**Reading passage**
+ + + + + + +

American civil aircraft

The Temco D-16 is a 1950s twin engine civil aircraft from the United States. It was produced by conversion of a Ryan Navion to replace its single engine with two wing-mounted engines. It is commonly known as the Twin Navion, although that name is also often applied to a later similar conversion, the Camair 480.

==Background==
The project began in 1951 as a requirement by Charles Daubenberger for an inexpensive replacement for the corporate Ryan Navion operated by his Dauby Equipment Company, to achieve better reliability while crossing high mountain ranges. He commissioned Roger Keeney of the Acme Aircraft Company to provide a solution, that evolved into a twin engine conversion of a Navion.

==Design and development==
Jack Riley Sr. built the first model with a team of four. With encouragement from Lycoming, the 125 hp Lycoming O-290 four-cylinder engine was selected for the project. Design changes from the basic Navion structure included strengthened wing spars, that supported engine mounts and other components from Piper PA-18 Super Cub, plus new engine nacelles, a faired nose section that replaced the existing engine and cowling, and a new vertical tail and rudder based on the existing horizontal stabilizer. During testing in 1952, the aircraft was initially named the X-16 Bi-Navion. On 10 November 1952, it was granted certification by the Civil Aeronautics Administration (CAA), after which it was renamed as the D-16 Twin Navion.

A second aircraft was converted for Jack Riley, who specified 140 hp engines, and he purchased the production rights from Dauby. Riley Aircraft then started production of the Riley D-16 Twin Navion, that standardized the design with 150 hp Lycoming O-320 engines and other improvements. In March 1953, after 19 conversions had been carried out, Riley subcontracted production to Temco Aircraft. Temco then purchased the sole production rights, and produced a further 46 conversions under the name Temco D-16. In September 1954, the design was upgraded to include 170 hp Lycoming O-340 engines plus increased fuel capacity in wingtip tanks, officially named Temco D-16A but typically marketed as the Riley 55 for the 1955 model year.

==Operational history==
In 1957, after 45 conversions to D-16A specification, production ceased in the face of competition from more cost-effective new-build types such as the Piper PA-23 Apache. Many of the D-16 models were upgraded to D-16A standards. In 2012, about 52 Temco D-16 and D-16A models remain on the US civil aircraft register, and at least three are preserved in museum collections.

+ + + + + + +

**Exercise data**

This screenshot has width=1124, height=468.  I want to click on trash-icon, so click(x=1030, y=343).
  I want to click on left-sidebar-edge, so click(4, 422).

+ + + + + + +

**Activity 1**
Copy from the Temco D-16 passage, starting at "A second aircraft" and ending at "1955 model year.".
**Activity 2**
Answer these questions from the Temco D-16 passage:
(a) In what year did the project begin?
(b) To which company did Riley subcontract production in March 1953?
(c) Which new-build type is named as competition when production ceased in 1957?
The listing is not needed for this.

**Worked solution 1**
A second aircraft was converted for Jack Riley, who specified 140 hp engines, and he purchased the production rights from Dauby. Riley Aircraft then started production of the Riley D-16 Twin Navion, that standardized the design with 150 hp Lycoming O-320 engines and other improvements. In March 1953, after 19 conversions had been carried out, Riley subcontracted production to Temco Aircraft. Temco then purchased the sole production rights, and produced a further 46 conversions under the name Temco D-16. In September 1954, the design was upgraded to include 170 hp Lycoming O-340 engines plus increased fuel capacity in wingtip tanks, officially named Temco D-16A but typically marketed as the Riley 55 for the 1955 model year.

**Worked solution 2**
(a) 1951
(b) Temco Aircraft
(c) The Piper PA-23 Apache